Fünf bis zehn Prozent der Österreicherinnen und Österreicher nehmen ständig Töne und Geräusche wahr, die von keiner äußeren Schallquelle stammen. Für viele ist der Dauerton im Ohr so störend, dass ihre Lebensqualität massiv beeinträchtigt ist. Doch Tinnitus, wie die Ohrgeräusche in der Fachsprache genannt werden, ist kein Schicksal, mit medizinischen und psychologischen Methoden kann man helfen.
 
Von Mag. Wolfgang Bauer

Ich kann sagen, ich bringe mein Leben elend zu“, schrieb der von Tinnitus geplagte Komponist Ludwig van Beethoven vor rund 200 Jahren. Denn: CMeine Ohren sausen und brausen Tag und Nacht fort.“ Tinnitus leitet sich vom Lateinischen „tinnire“ ab, das eigentlich „klingeln“ bedeutet. Doch mit dem kurzen Läuten einer Türklingel oder dem harmonischen Klang von Kirchenglocken haben die Ohrgeräusche nicht viel zu tun: Für viele sind sie ständige Begleiter, sie werden außerdem verschieden stark wahrgenommen, ihre Lautstärke kann also zu- und abnehmen und die Betroffenen zur Raserei bringen. Zudem handelt es sich nicht nur um Klingeltöne, wie der lateinische Ursprung nahelegt, sondern für manche präsentiert sich Tinnitus als Dröhnen, Pfeifen, Summen, Zischen oder Sausen (daher auch der gebräuchliche Name Ohrensausen), manchmal wird er aber auch wie der Lärm eines Presslufthammers wahrgenommen. Es ist daher nur allzu verständlich, wenn Tinnitus-Patienten unter einer enormen Beeinträchtigung der Lebensqualität leiden, Schlaf- und Konzentrationsstörungen haben oder in Angstzustände und Depressionen verfallen.

Volksleiden Tinnitus
In Österreich haben etwa fünf bis zehn Prozent der Bevölkerung Tinnitus. Von dieser Gruppe wiederum sind zehn bis 15 Prozent von den Ohrgeräuschen massiv betroffen, so dass sie unter Tinnitus leiden, der große Rest kommt glücklicherweise mit den Geräuschen ganz gut zurecht. „Viele der Betroffenen nehmen die Geräusche in einem Ohr wahr, manche in beiden Ohren, andere wiede­rum im gesamten Kopfbereich“, sagt Primar Dr. Heinz Jünger, Leiter der HNO-Abteilung am Landesklinikum Krems. In den weitaus meisten Fällen sind die Ohrgeräusche subjektiv, das heißt, dass sie nur von den Betroffenen wahrgenommen werden. Nur in ganz seltenen Fällen ist der Tinnitus auch objektiv nachweisbar, also auch vom untersuchenden Arzt mit Messgeräten wahrnehmbar. Das kann zum Beispiel bei einer Verengung der Halsschlagader der Fall sein.

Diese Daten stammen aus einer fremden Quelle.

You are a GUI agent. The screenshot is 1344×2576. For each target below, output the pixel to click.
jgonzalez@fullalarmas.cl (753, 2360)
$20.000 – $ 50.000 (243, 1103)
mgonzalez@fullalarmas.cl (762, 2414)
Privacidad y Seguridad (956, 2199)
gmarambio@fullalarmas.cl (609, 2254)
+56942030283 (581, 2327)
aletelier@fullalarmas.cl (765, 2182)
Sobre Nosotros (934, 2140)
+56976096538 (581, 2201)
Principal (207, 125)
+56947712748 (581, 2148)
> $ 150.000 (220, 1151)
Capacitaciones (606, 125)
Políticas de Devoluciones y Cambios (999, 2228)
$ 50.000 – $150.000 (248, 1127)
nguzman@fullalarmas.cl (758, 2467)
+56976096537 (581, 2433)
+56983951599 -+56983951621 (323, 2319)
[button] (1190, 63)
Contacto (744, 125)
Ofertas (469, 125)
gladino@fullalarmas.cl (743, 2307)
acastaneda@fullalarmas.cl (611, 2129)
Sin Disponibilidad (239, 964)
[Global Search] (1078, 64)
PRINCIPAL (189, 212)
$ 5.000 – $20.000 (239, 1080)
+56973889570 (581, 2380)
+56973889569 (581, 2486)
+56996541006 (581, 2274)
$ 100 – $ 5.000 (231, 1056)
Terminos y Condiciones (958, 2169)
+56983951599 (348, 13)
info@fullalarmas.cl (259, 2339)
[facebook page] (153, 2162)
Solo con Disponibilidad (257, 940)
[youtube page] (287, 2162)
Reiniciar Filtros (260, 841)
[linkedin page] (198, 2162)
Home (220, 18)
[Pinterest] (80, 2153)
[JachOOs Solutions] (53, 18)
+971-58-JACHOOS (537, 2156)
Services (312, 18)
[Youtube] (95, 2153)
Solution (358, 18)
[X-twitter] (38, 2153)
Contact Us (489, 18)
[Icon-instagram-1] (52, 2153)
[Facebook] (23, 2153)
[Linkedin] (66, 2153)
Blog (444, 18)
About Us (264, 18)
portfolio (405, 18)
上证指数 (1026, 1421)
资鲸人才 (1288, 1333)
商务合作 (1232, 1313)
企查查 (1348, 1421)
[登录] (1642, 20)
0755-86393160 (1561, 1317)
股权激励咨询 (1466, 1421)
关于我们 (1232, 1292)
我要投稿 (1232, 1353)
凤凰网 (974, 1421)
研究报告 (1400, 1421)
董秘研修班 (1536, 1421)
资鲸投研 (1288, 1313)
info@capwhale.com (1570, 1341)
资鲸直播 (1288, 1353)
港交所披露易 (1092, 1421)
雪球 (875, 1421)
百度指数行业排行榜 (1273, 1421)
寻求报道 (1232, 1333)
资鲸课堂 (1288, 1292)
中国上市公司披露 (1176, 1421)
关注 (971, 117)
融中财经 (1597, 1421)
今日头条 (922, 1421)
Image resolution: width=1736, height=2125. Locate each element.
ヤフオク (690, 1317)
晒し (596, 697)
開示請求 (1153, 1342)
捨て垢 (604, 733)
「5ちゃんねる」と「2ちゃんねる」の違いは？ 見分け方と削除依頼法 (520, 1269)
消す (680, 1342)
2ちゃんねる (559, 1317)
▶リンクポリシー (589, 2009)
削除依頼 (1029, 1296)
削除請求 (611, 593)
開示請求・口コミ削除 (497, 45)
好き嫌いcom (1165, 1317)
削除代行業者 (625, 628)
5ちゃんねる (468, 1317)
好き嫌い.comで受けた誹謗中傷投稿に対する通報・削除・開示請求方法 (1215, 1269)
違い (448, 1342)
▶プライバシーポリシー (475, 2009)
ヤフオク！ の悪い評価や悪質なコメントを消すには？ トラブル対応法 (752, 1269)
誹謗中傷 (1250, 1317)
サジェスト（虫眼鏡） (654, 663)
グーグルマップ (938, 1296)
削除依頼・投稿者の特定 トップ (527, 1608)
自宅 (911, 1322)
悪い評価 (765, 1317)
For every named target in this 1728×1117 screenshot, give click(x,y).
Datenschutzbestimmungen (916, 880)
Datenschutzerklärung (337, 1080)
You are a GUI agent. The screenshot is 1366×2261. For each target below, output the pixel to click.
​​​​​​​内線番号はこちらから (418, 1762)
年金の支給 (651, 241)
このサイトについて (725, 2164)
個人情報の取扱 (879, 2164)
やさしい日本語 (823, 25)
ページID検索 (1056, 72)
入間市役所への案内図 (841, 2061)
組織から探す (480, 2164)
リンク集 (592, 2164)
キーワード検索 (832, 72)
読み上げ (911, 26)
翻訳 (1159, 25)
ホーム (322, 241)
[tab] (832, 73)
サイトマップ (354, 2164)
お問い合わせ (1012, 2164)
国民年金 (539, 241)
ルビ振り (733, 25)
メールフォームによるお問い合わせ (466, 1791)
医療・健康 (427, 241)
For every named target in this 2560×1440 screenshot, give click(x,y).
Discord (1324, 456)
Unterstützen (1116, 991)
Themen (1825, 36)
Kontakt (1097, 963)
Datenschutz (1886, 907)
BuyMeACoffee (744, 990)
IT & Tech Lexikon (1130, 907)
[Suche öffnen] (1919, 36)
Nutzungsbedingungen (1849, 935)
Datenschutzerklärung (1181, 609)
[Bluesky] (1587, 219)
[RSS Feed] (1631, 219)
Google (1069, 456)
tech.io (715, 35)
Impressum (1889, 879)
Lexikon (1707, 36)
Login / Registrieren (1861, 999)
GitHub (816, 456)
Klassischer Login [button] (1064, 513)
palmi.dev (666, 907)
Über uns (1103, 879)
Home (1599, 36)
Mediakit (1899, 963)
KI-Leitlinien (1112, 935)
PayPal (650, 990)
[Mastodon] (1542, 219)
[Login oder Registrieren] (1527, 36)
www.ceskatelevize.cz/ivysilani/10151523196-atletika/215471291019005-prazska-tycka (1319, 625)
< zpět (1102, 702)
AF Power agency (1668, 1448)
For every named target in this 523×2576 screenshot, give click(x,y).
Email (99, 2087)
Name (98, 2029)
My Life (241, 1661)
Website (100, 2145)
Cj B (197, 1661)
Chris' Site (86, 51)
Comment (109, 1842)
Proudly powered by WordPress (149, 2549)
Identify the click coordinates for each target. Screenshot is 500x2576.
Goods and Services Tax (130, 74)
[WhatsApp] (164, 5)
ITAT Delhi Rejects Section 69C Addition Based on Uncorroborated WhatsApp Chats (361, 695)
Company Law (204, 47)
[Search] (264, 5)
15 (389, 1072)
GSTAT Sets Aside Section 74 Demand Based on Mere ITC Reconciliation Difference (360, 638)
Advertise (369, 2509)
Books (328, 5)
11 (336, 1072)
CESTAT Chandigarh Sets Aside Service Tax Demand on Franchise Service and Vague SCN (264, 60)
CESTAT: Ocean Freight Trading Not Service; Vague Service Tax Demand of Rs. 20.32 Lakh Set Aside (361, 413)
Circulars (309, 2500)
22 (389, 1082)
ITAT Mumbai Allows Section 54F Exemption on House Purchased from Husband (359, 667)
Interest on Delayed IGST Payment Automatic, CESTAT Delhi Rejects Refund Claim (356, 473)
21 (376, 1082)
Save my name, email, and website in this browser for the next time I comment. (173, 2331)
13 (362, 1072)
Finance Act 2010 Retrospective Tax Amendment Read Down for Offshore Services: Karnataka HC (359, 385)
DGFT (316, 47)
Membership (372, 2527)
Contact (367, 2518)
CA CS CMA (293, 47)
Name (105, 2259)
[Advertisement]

Wichtig: Ursachen erforschen!
Tinnitus gilt in Fachkreisen nicht als Krankheit, sondern als Symptom, das auf eine Krankheit hinweisen kann. Die dahinterliegende Krankheit hat – wie die Dauer der Ohrgeräusche – ebenfalls Einfluss auf die Wahl der Therapie. So können völlig harmlose Ursachen dahinterstecken, wie etwa ein Pfropfen Ohrenschmalz, der den Gehörgang verlegt. Es können jedoch auch eine entzündliche Erkrankung, wie etwa eine Mittelohrentzündung, eine Verletzung des Trommelfells, ein gutartiger Tumor des Hör- und Gleichgewichtsnervs, ein Knalltrauma oder ein Hörsturz zu Tinnitus führen. Auch Durchblutungsstörungen im Hals- und Kopfbereich, ein erhöhter Blutdruck, andauernde Lärmbelastung sowie massive psychische Belastungen und Stress können Ohrgeräusche hervorrufen. „Es ist ganz wichtig, mit den Tinnitus-Patienten ein ausführliches Gespräch über ihr Leiden zu führen, sie genau zu ihrer Krankengeschichte zu befragen. Nur so kann man eine für jeden Patienten maßgeschneiderte Therapie ­erstellen“, sagt Primar Dr. Jünger.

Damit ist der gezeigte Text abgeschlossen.